Mandela'nın bir teröristten "barışın simgesi devlet adamı, devrimci, özgürlük savaşçısı" kimliğine evirilmesi hikâyesi bizlere pek de yabancı gelemeyen tarihte yazılmış en etkili hikâyelerden birisidir. Çünkü Mandela’nın lideri olduğu ANC sadece Güney Afrika’da değil aynı zamanda uluslararası sermayeye bağlı, kendi halkına da düşman bir katiller ordusudur.
Batılılar bu devrimci ve örnek lider Mandela'yı çok sevmişlerdi, hem de çok.
Batılılar Mandela’yı çok sevmişlerdi, çünkü;
Mandela, devrimin eşiğine gelmiş isyan halinde, yoksul bir siyah nüfusu beyazlarla uzlaşmaya, mülkiyeti ve kapitalizmi hedef almadan rejimin değişmesini kabul etmeye başarıyla ikna etmişti.
Mandela, Güney Afrika'yı IMF programlarını uygulayan, küresel maden şirketlerinin imtiyazlarını korumaya devam eden, uluslararası sermaye için güvenli bir ülkeye dönüştürmüştü. Ülkelerinde haklarını arayan onlarca madenci bizzat Mandela’nın lideri olduğu ANC tarafından öldürülmüştü.

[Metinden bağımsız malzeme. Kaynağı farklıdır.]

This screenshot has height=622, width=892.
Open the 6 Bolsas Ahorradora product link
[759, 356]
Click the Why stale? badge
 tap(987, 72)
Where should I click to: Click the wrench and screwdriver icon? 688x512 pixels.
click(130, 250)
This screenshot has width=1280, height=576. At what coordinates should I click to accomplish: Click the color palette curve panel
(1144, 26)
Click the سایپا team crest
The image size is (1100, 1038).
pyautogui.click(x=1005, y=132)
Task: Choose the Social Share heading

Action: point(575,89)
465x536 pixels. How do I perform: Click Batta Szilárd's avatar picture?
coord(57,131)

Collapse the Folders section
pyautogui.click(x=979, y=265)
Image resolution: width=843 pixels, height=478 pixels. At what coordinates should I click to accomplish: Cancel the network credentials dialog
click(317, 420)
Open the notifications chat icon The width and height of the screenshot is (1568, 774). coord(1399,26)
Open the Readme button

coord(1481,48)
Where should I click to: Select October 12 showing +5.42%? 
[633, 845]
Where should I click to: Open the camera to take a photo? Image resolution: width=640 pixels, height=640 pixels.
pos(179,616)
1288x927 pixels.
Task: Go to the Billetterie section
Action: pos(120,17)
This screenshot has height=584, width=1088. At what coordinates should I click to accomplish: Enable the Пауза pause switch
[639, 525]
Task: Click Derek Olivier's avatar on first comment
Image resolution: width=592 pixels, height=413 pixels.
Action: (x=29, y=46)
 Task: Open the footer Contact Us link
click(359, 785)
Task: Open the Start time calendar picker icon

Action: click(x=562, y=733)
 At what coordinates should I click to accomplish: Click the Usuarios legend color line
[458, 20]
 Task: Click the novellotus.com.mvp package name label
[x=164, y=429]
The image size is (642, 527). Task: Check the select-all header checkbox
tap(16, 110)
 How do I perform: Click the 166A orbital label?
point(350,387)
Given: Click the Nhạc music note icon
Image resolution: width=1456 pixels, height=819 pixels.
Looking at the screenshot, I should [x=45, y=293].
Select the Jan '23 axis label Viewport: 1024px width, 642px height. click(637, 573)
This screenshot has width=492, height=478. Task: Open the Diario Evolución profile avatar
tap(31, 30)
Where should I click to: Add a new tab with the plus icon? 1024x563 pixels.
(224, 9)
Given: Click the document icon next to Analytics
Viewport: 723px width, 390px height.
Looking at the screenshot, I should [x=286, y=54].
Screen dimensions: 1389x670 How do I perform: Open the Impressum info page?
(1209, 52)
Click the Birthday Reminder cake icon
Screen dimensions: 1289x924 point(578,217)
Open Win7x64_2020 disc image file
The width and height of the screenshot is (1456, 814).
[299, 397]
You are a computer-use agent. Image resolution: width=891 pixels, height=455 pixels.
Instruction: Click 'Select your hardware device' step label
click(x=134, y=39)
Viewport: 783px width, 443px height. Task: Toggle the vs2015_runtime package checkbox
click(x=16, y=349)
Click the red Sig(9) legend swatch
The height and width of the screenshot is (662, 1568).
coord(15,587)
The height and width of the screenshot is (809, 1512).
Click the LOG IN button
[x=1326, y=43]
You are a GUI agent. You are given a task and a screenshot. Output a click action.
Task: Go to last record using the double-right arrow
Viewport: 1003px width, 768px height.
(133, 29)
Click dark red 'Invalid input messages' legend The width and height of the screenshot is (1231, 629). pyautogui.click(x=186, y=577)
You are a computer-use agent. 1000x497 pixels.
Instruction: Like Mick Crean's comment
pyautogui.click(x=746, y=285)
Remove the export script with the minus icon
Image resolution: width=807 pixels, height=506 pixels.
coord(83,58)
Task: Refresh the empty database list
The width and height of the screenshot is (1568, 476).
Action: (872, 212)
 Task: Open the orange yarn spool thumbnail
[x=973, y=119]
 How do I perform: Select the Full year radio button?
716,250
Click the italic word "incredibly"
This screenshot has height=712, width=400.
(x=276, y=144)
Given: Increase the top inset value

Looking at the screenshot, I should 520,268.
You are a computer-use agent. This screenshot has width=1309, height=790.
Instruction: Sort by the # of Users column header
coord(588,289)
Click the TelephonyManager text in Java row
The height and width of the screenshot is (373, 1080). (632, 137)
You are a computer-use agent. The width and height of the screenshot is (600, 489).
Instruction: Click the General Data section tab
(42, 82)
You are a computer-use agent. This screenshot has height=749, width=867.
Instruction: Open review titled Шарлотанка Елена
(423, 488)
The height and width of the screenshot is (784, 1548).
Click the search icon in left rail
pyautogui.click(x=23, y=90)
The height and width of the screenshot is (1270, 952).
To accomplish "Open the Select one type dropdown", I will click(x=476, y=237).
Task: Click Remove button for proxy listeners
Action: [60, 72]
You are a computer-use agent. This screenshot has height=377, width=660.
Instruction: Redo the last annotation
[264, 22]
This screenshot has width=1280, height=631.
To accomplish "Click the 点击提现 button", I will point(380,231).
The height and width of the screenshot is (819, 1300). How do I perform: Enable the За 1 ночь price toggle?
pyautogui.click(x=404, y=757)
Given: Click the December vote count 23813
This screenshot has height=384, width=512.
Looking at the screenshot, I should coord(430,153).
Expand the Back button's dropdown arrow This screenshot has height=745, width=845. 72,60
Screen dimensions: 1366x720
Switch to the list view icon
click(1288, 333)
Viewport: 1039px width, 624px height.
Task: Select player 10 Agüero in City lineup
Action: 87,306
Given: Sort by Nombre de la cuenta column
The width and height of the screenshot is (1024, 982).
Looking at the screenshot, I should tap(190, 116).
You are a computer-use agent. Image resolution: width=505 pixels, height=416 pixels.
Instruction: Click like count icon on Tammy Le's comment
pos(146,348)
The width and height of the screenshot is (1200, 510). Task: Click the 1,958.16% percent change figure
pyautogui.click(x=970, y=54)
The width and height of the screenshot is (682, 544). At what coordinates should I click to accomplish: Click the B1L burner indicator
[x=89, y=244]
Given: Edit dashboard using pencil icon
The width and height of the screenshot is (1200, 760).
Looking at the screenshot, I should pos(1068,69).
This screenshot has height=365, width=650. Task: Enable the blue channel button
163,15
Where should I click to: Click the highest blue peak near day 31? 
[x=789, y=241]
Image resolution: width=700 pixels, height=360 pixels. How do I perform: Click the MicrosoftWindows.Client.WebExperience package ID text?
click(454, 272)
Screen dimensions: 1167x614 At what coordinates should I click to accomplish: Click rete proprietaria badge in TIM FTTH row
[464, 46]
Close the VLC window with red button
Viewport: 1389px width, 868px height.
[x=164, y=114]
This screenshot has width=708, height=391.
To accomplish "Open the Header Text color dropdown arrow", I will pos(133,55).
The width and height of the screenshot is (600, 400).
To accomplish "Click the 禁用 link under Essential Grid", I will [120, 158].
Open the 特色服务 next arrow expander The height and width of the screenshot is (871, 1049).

Mandela, asla kapitalizme karşı olduğunu iddia etmedi, hatta ilk yaptığı konuşmalardan birinde işçilere, bir taraftan kemerleri sıkmaları gerektiğini anlatırken diğer taraftan mücadele etmezlerse haklarını alamayacaklarını söylemeyi ihmal etmemişti.
Mandela sayesinde ırkçı rejimin yıkılmasıysa, Güney Afrika işçi sınıfının ve yoksullarının yaşam koşullarında bir düzelmeye yol açmamıştı. Mandela, hapisten çıkarılıp devlet başkanı yapıldıktan sonra Güney Afrika'nın insanlarının bırakın özgürlüğü, son 26 yıl içinde dünyanın en fazla sömürülen pazarlarından ve dünyanın en sağlıksız ve en dejenere toplumlarından birisi haline geldi. Mandela zamanında Güney Afrika’da gelir dağılımı eşitsizliği birkaç kat arttı.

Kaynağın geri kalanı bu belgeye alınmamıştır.